Preguntas para la abstención (y II)

No soy partidario de dejar sin respuesta las preguntas que se plasman en un texto periodístico. Si para algo está el periodismo es para abrirle los ojos a la opinión pública, para arrojar algo de luz sobre las cuestiones en las que los ciudadanos se encuentran más perdidos. Si el periodismo siembra más dudas, no está cumpliendo su función social.  ¿Por qué la abstención es directamente proporcional a la ampliación de Europa? Esa buena pregunta, como yo mismo la califiqué, quedó en el aire la semana anterior y debe ser respondida.

El Parlamento Europeo que surja de las elecciones del  25 de mayo va a tener nuevas competencias, no va a ser sólo una cámara de consulta y debate, sino que va a ver aumentado su poder para tomar decisiones de calado: elección del presidente de la Comisión, voz para valorar la constitución de gobiernos dentro de los países que forman la Unión (acordémonos de la ultraderecha en Austria y las amenazas que se ciernen sobre futuros gobiernos xenófobos, ultras, radicales, que harían peligrar la estabilidad de la institución), mayor poder legislativo en cuestiones que afectan a necesidades primordiales dentro de los estados miembros, respetando la soberanía nacional de cada una de ellos… Todas estas cuestiones se aprecian lejanas para los ciudadanos, que consideran que el Parlamento no va a legislar (función de toda cámara legislativa) en cuestiones directamente próximas, necesarias para su día a día, resolutorias de sus problemas cotidianos, basados fundamentalmente en la precariedad económica de muchos ciudadanos europeos, y en la falta de medidas de apoyo social.

Sentimos Europa lejana. Desconocemos Europa. Nos falta información sobre qué es Europa y cuál es nuestro papel. Por eso, el castigo ante tanta osadía es la abstención, denunciar a través del proceso electoral que esto no va con nosotros, que no nos sentimos identificados. Y la culpa hay que repartirla al cincuenta por ciento entre la propia institución y los estados que la forman.

Existe una ¿intencionada? falta de información sobre el funcionamiento y el valor de la Unión Europea y sus instituciones. Consejo Europeo, Comisión Europea, Consejo de Ministros Europeo, Parlamento Europeo…., se mezclan en una enrevesada maraña que somos incapaces de deshacer para poner cada institución en su sitio, conocer sus funciones, saber quién o quiénes están al frente de ella y, sobre todo, cómo pueden resolver nuestros problemas más acuciantes.

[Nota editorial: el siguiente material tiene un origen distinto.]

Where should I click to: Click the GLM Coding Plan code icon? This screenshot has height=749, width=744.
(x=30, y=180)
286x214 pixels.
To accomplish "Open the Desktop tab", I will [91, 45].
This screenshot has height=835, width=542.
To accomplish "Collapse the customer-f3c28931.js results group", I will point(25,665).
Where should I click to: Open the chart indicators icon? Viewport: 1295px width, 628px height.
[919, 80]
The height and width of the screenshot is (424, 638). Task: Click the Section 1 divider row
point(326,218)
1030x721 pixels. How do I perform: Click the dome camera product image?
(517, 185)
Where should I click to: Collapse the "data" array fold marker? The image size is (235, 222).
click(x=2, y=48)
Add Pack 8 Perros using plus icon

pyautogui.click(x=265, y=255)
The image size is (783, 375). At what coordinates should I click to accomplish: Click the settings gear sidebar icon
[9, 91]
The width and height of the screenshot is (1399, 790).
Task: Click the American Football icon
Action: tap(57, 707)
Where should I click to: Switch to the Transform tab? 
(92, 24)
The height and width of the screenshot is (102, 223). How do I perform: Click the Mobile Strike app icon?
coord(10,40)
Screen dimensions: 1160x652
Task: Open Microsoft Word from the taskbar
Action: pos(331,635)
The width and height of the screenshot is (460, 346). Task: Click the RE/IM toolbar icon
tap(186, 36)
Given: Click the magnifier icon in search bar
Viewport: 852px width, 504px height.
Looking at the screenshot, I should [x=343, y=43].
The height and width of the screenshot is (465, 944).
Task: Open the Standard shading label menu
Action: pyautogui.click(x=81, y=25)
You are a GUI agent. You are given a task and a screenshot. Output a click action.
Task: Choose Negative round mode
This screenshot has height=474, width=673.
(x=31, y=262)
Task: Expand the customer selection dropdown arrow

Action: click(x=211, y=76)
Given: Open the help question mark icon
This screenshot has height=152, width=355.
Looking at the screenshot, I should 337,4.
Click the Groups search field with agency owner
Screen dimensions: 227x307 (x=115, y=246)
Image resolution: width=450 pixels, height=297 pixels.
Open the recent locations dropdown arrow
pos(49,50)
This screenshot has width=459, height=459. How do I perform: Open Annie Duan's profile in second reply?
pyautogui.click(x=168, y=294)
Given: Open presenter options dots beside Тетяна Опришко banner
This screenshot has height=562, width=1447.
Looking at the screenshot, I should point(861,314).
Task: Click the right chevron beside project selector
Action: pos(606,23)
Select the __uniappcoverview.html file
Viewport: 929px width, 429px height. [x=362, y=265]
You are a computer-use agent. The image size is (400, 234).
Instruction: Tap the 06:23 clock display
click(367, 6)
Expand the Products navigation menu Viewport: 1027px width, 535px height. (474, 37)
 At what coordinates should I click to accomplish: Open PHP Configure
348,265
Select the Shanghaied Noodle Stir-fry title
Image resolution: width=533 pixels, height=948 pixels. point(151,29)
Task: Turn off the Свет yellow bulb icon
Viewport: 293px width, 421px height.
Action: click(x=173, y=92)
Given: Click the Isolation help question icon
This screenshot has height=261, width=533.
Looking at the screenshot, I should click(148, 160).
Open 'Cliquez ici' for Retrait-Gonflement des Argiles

A esta incertidumbre que ya ha hecho mella, no sólo entre los ciudadanos de los países veteranos,  sino también en los de reciente incorporación (de ahí que la abstención sea directamente proporcional a la incorporación de nuevos socios), hay que añadir la falta de contundencia ante cualquier cuestión que salga del marco estrictamente económico. ¿Qué hacemos con la inmigración? ¿Qué postura hay que adoptar ante la amenaza rusa en Crimea? ¿Cómo resolvemos el drama de la violencia de género? ¿Qué política medioambiental desarrollamos en las zonas más afectadas por el deterioro del planeta? La lista de interrogantes sería interminable y la columna de respuestas estaría semivacía. Como las urnas.